I have some "heavy" requests to the database that I'm going to execute using Celery. Taking into account that they are "heavy" I want to execute them sequentially (one by one). One possible solution is to specify --concurrency=1 in the command line to Celery. And it works. But there is a problem: while the tasks are being executed all the following requests return None:
from celery.task.control import inspect
# Inspect all nodes.
i = inspect()
print(i.scheduled()) # None
print(i.active()) # None
print(i.reserved()) # None
print(i.registered()) # None
Also, running celery inspect ping returns Error: No nodes replied within time constraint. So that I can't receive any information on the Celery queue state.

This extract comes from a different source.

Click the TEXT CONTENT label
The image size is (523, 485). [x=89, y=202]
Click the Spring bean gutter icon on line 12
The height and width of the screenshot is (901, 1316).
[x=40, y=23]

There are my test python modules:
celeryconfig.py
#BROKER_URL = 'redis://localhost:6379/0'
BROKER_URL = 'amqp://'
#CELERY_RESULT_BACKEND = "redis"
CELERY_RESULT_BACKEND = "amqp://"
# for php
CELERY_TASK_RESULT_EXPIRES = None
CELERY_TASK_SERIALIZER = 'json'
CELERY_RESULT_SERIALIZER = 'json'
CELERY_ACKS_LATE = True
tasks.py
from celery import Celery
from time import sleep
app = Celery('hello')
app.config_from_object('celeryconfig')
@app.task
def add(x, y):
sleep(30)
return x + y
client.py
from tasks import add
result=add.delay(4, 4)
result=add.delay(4, 4)
result=add.delay(4, 4)
result=add.delay(4, 4)
result=add.delay(4, 4)
result=add.delay(4, 4)
So, the question is, how to run the tasks one by one AND be able to check the state of the queue?